#### [Source document]
★ ★ ★ ★ ★ ★ ★

THE mood in the temporary stands at the Broadwater Parklands was excited and upbeat as our little gaggle of journalists and other Team Scotland members waited for the winner of the Gold Coast marathon to arrive.

Sure, it was baking up here as the clock hit 10.30am local time, but we could tell from the large screen to the left of the start/finish straight that Scotland’s Callum Hawkins was making good on his pre-race potential and blowing the rest of the field away. With less than 2km to run, this peely-wally product of Kilbarchan had a lead of two minutes on the remainder of a field which had been decimated by the hot, humid conditions, being led by local Queenslander Michael Shelley.

As we know now, everything was about to take a dramatic turn for the worse. But for those minutes it all seemed to be running to plan, the Scot picking up a strategically-placed, freshly iced, baseball cap along with his water at every fuelling stop along the 26.2 miles.

A ninth-placed finish at the Rio Olympic marathon, then a fourth-placed finish at the World Championships at London, a first major medal and another world class performance would be another staging post for a young man who has the world at his feet.

★ ★ ★ ★ ★ ★ ★

#### [Task description]
Please return the whole Gold Coast marathon article word for word, with nothing changed. You can leave the records aside, since none of them is needed.

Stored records
★ ★ ★ ★ ★ ★ ★

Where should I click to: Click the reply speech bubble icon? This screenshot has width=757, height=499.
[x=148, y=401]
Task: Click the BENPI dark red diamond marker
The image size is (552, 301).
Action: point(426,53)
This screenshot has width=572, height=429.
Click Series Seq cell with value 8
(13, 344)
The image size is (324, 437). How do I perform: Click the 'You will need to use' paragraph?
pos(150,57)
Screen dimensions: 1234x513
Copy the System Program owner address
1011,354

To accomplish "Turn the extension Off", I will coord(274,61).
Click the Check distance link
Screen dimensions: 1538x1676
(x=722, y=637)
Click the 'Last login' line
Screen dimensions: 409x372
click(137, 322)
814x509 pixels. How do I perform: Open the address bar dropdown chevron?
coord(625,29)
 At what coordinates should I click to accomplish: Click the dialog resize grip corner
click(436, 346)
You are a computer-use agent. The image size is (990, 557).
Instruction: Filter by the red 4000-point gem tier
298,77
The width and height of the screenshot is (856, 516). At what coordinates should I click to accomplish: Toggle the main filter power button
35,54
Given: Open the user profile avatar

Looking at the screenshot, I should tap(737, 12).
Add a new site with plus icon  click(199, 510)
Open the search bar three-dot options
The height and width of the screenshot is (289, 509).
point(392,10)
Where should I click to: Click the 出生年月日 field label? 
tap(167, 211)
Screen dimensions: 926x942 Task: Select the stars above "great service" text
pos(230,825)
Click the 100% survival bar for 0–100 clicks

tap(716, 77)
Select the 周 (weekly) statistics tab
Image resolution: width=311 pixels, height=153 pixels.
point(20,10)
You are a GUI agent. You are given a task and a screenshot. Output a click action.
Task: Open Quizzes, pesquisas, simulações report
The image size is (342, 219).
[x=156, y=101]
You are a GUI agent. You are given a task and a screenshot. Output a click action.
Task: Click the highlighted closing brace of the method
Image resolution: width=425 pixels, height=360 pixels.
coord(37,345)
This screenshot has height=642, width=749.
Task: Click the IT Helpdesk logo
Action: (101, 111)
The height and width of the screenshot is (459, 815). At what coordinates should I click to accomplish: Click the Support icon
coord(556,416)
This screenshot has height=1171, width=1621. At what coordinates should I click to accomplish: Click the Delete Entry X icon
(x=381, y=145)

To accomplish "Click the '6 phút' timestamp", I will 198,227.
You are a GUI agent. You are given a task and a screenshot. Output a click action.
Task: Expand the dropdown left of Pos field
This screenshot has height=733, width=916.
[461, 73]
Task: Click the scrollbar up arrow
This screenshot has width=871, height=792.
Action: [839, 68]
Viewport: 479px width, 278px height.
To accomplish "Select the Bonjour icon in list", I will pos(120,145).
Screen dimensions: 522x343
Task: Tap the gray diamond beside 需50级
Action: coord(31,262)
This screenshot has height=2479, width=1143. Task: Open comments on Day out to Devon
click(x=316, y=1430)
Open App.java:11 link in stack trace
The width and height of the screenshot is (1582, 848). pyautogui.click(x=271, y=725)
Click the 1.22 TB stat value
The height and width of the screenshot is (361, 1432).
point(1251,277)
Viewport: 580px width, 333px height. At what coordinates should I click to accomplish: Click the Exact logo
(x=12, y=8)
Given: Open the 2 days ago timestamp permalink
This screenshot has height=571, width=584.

★ ★ ★ ★ ★ ★ ★

#### [Answer to this problem]
THE mood in the temporary stands at the Broadwater Parklands was excited and upbeat as our little gaggle of journalists and other Team Scotland members waited for the winner of the Gold Coast marathon to arrive.

Sure, it was baking up here as the clock hit 10.30am local time, but we could tell from the large screen to the left of the start/finish straight that Scotland’s Callum Hawkins was making good on his pre-race potential and blowing the rest of the field away. With less than 2km to run, this peely-wally product of Kilbarchan had a lead of two minutes on the remainder of a field which had been decimated by the hot, humid conditions, being led by local Queenslander Michael Shelley.

As we know now, everything was about to take a dramatic turn for the worse. But for those minutes it all seemed to be running to plan, the Scot picking up a strategically-placed, freshly iced, baseball cap along with his water at every fuelling stop along the 26.2 miles.

A ninth-placed finish at the Rio Olympic marathon, then a fourth-placed finish at the World Championships at London, a first major medal and another world class performance would be another staging post for a young man who has the world at his feet.